Os sindicatos vão coordenar ainda nesta quarta-feira, 2, uma passeata dos servidores comissionados com o intuito de mobilizar contra as demissões. Assinam o material o Sindicato dos Servidores Públicos do Estado e ainda os representantes da saúde, da Educação, dos Farmacêuticos, dos Auditores Fiscais e também dos Jornalistas.

"Ponderamos que, por conta da inércia e dos equívocos administrativos do passado, a Administração Pública Estadual tocantinense foi, infelizmente, estruturada com tal nível e requinte de dismorfia legal que toda a estrutura administrativa depende visceralmente do trabalho dos servidores comissionados", argumentam os sindicatos.
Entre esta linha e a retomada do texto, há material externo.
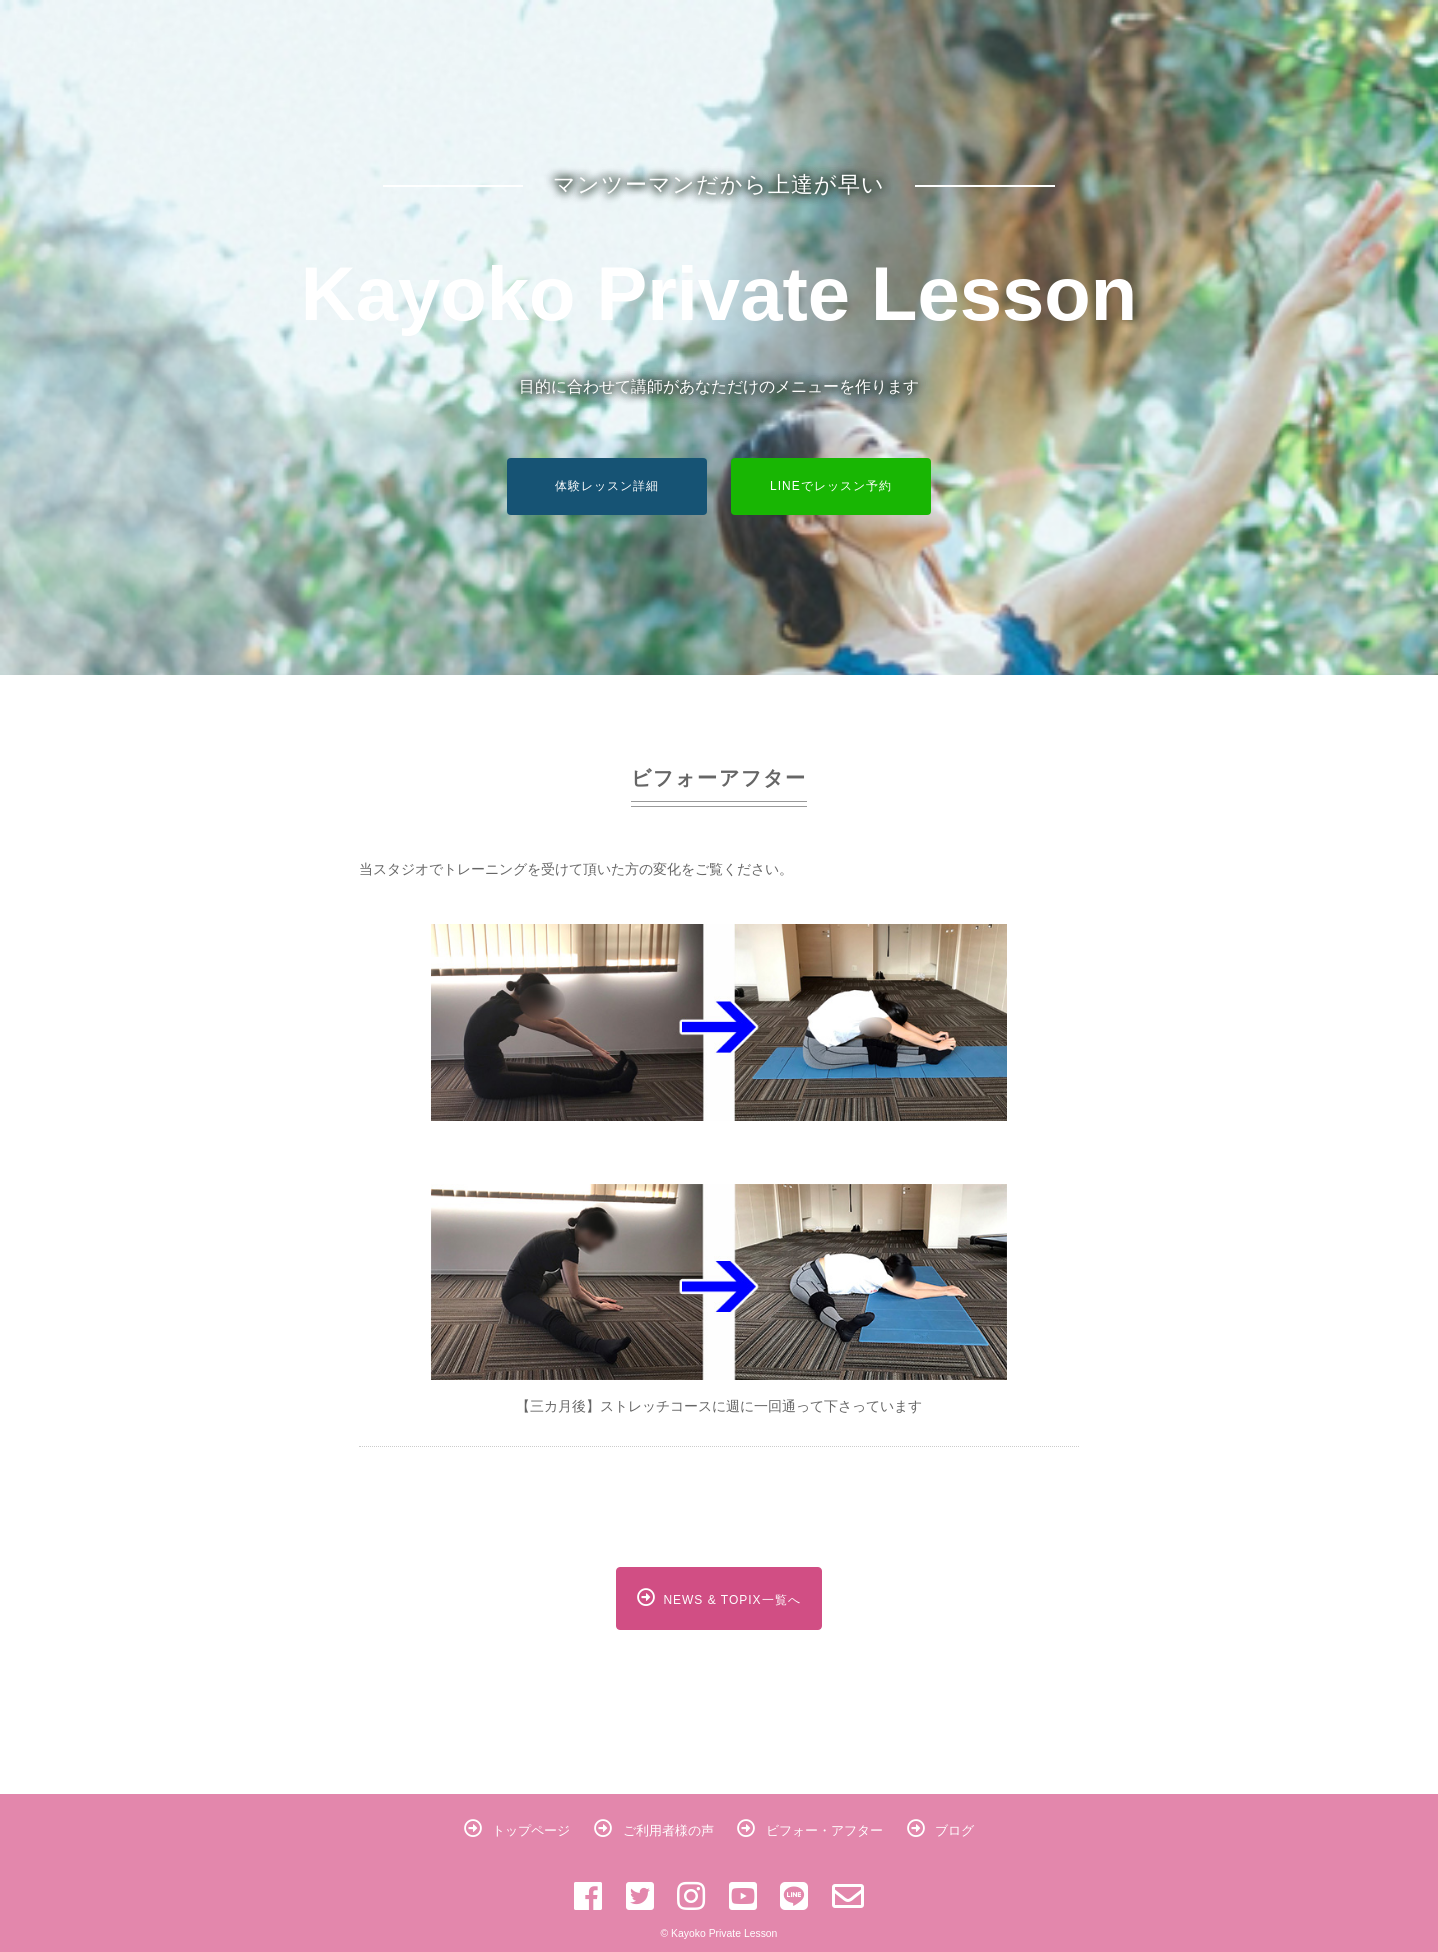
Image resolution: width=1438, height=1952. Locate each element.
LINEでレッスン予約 (831, 486)
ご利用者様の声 (654, 1830)
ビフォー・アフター (810, 1830)
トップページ (517, 1830)
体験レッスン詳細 (607, 486)
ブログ (941, 1830)
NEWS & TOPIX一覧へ (718, 1597)
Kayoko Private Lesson (719, 293)
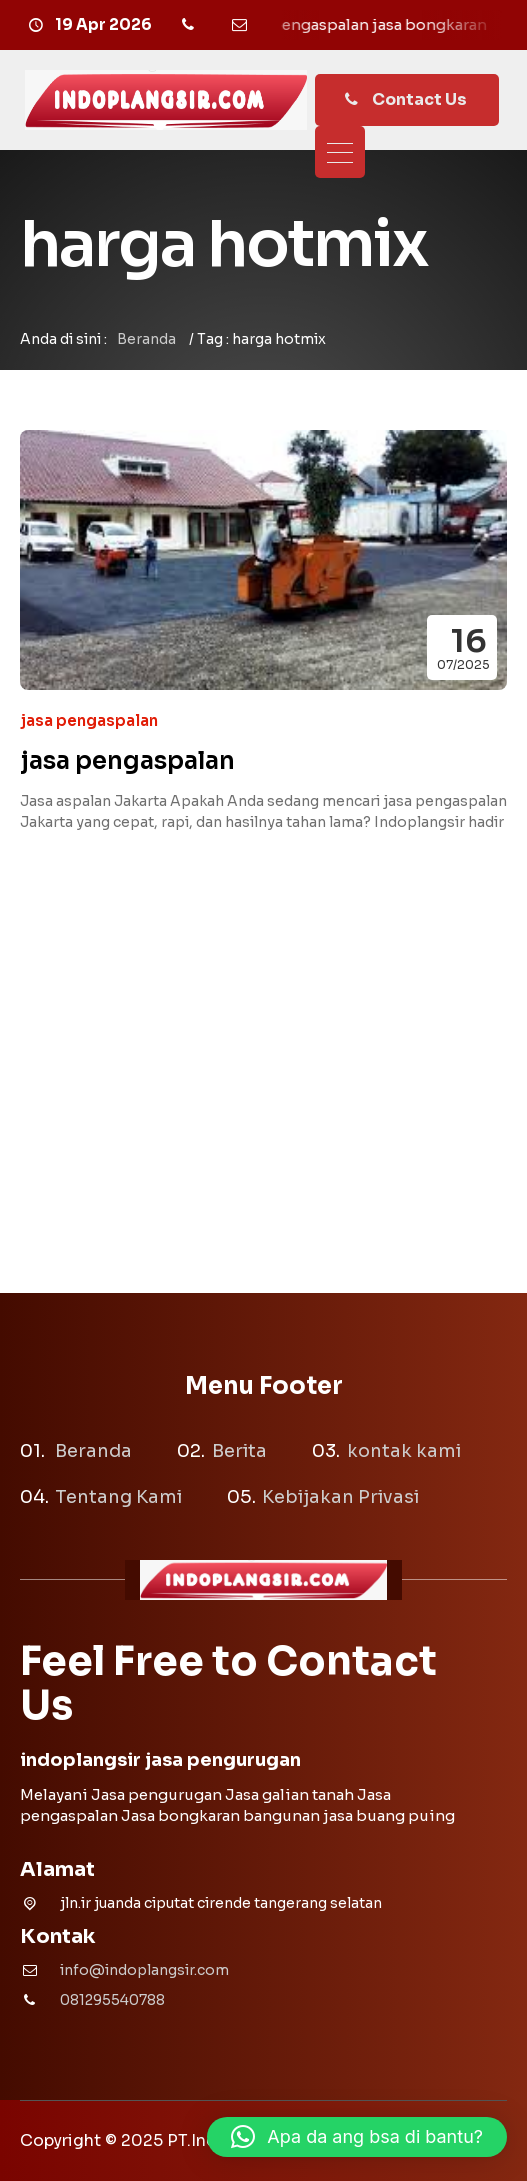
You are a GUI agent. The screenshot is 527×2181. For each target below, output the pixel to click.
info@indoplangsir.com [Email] (144, 1970)
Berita (239, 1451)
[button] (357, 2137)
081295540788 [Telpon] (112, 2000)
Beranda (146, 339)
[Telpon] (190, 25)
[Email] (242, 25)
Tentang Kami (118, 1497)
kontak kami (404, 1451)
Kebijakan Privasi (340, 1497)
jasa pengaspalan (89, 720)
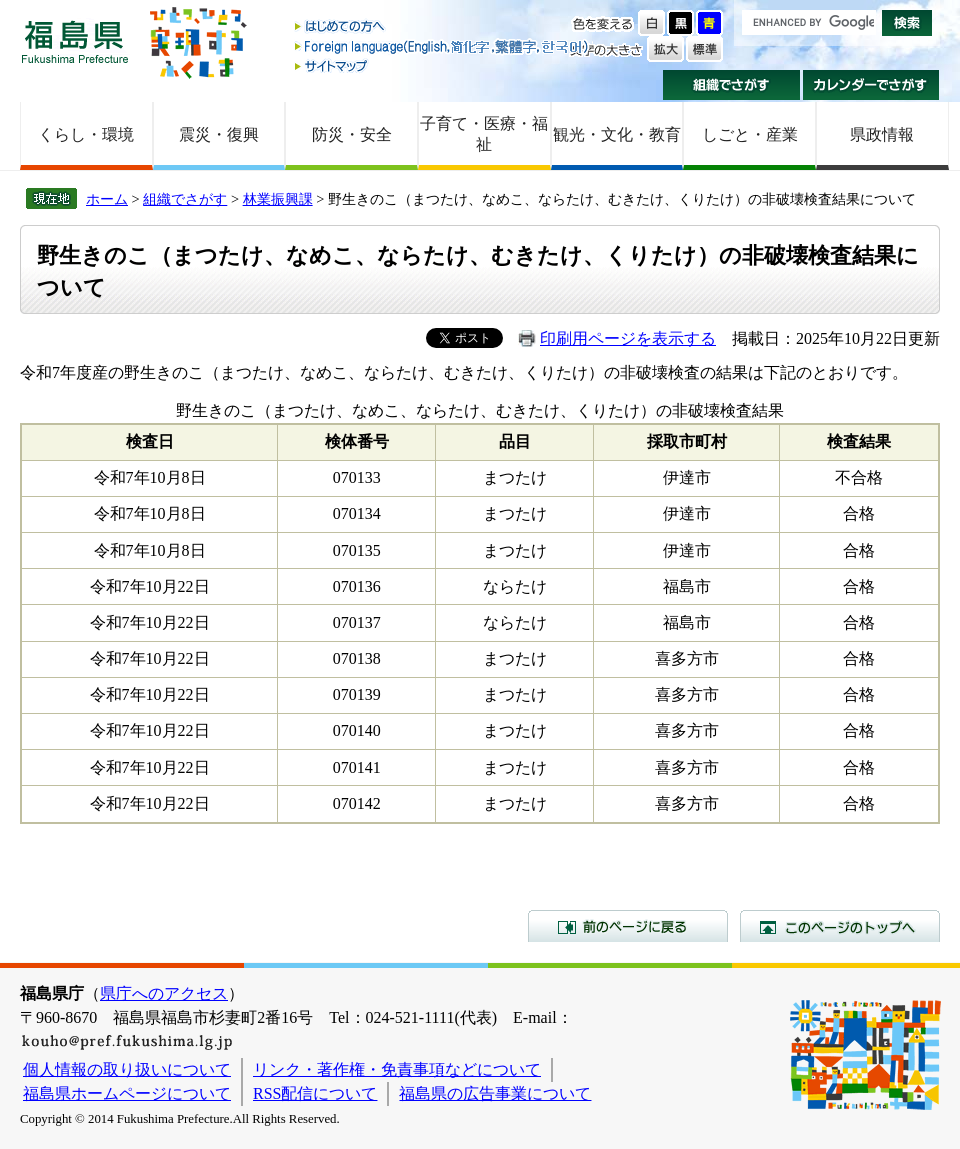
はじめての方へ (443, 27)
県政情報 (882, 134)
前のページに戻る (628, 926)
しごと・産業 (750, 134)
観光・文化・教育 (617, 134)
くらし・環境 (86, 134)
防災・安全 (352, 134)
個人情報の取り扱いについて (127, 1069)
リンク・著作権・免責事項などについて (397, 1069)
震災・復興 (219, 134)
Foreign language (443, 46)
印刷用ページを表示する (628, 338)
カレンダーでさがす (871, 85)
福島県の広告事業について (495, 1093)
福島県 (75, 41)
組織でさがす (731, 85)
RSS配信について (315, 1093)
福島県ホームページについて (127, 1093)
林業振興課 (278, 199)
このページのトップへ (840, 926)
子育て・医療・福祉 (484, 134)
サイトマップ (443, 65)
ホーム (107, 199)
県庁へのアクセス (164, 993)
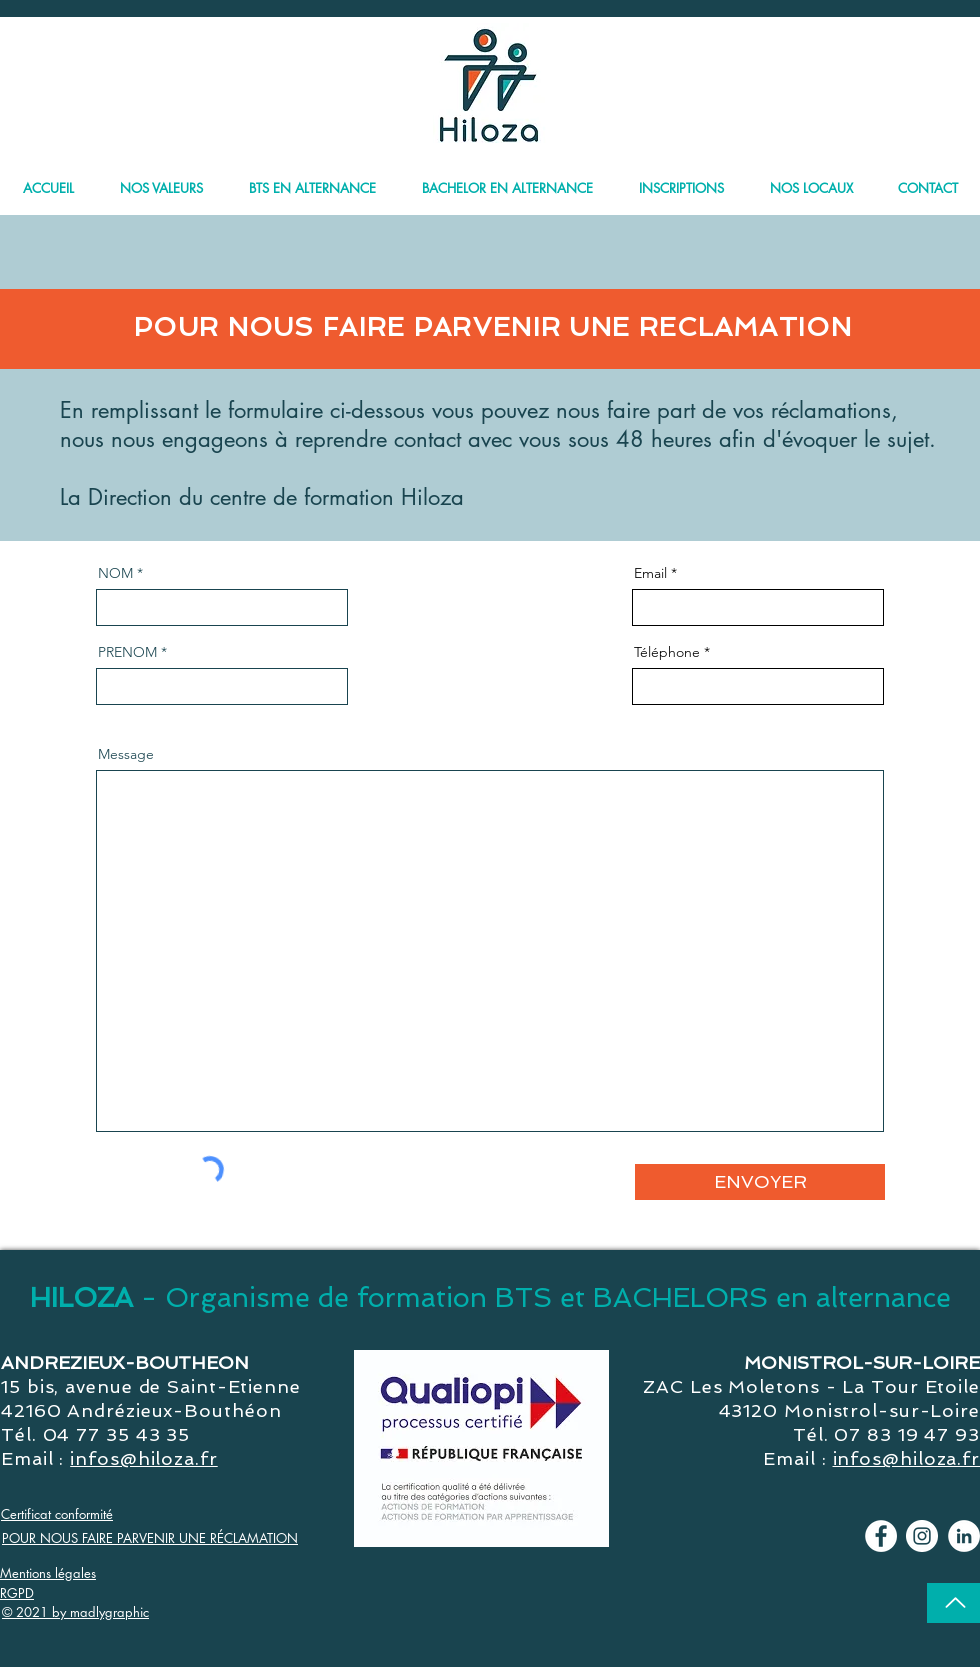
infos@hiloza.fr (144, 1458)
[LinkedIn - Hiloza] (964, 1536)
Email (650, 573)
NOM (115, 573)
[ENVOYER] (760, 1182)
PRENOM (127, 652)
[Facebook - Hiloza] (881, 1536)
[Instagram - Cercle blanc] (922, 1536)
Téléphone (667, 652)
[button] (507, 179)
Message (126, 754)
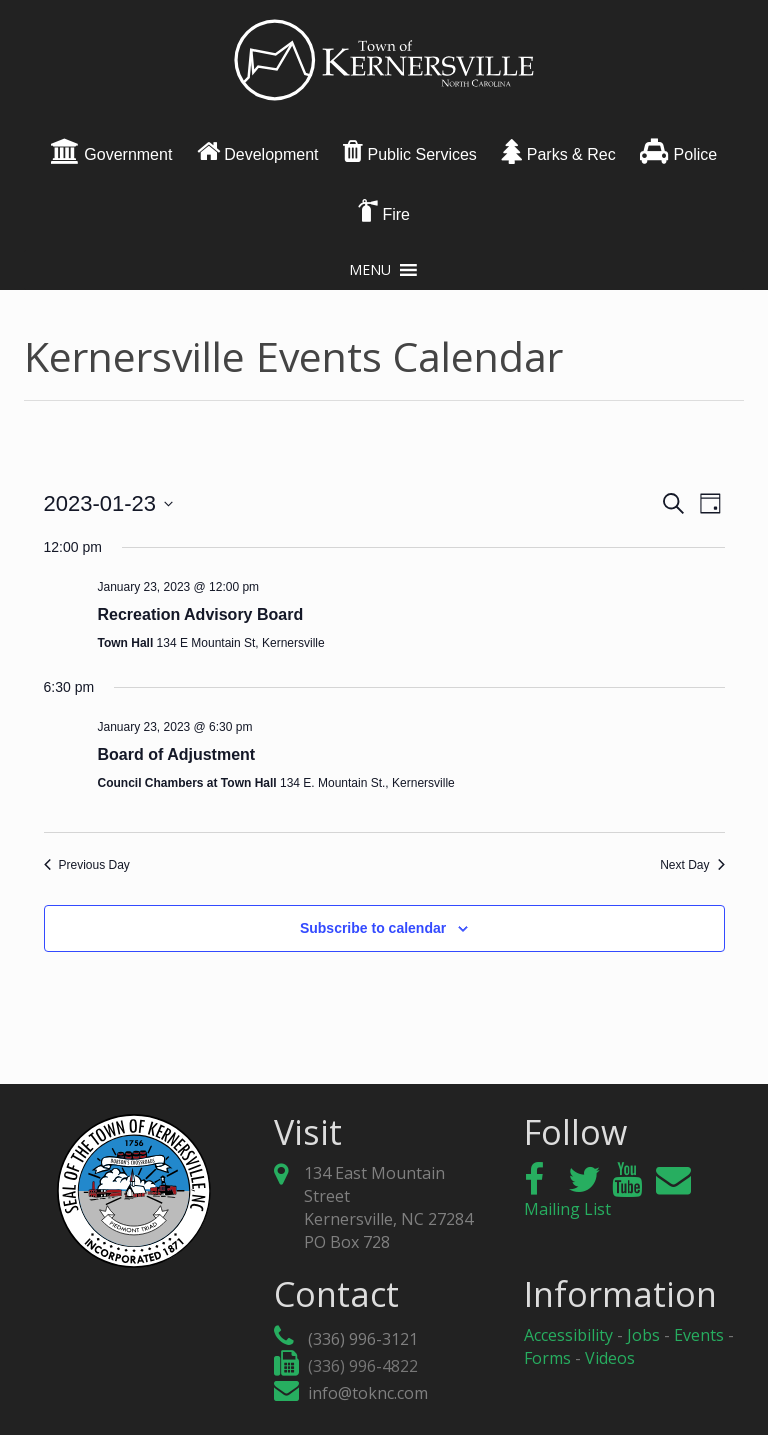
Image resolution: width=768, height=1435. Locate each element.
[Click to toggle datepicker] (109, 503)
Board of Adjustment (177, 754)
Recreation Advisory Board (201, 614)
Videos (610, 1358)
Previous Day (87, 865)
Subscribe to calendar (373, 928)
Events (699, 1335)
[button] (370, 270)
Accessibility (568, 1335)
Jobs (643, 1335)
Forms (547, 1358)
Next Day (692, 865)
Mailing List (607, 1197)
Conforme os dados repassados no memorial, 68,7% dos servidores do quadro geral são comissionados, 50% do quadro da saúde e 34% da educação.

A ministra relatora do processo é Carmem Lúcia. A sustentação oral em defesa do Estado será feita pelo advogado Fernando Pessoa.

Assinam o memorial os presidentes do Sindicato dos Servidores Públicos do Estado do Tocantins (Sisepe), Cleiton Lima Pinheiro; do Sindicato dos Trabalhadores em Educação do Estado do Tocantins (Sintet), José Roque Rodrigues Santiago; do Sindicato dos Auditores Fiscais da Receita Estadual (Sindifiscal), José Ronaldo dos Santos; do Sindicato dos Trabalhadores em Saúde do Estado do Tocantins (Sintras), Manoel Pereira de Miranda; do Sindicato dos Farmacêuticos do Estado do Tocantins (Sindifato), Renato Soares Pires Melo; e do Sindicato dos Jornalistas Profissionais do Estado do Tocantins (Sindjor), Elcio de Souza Mendes.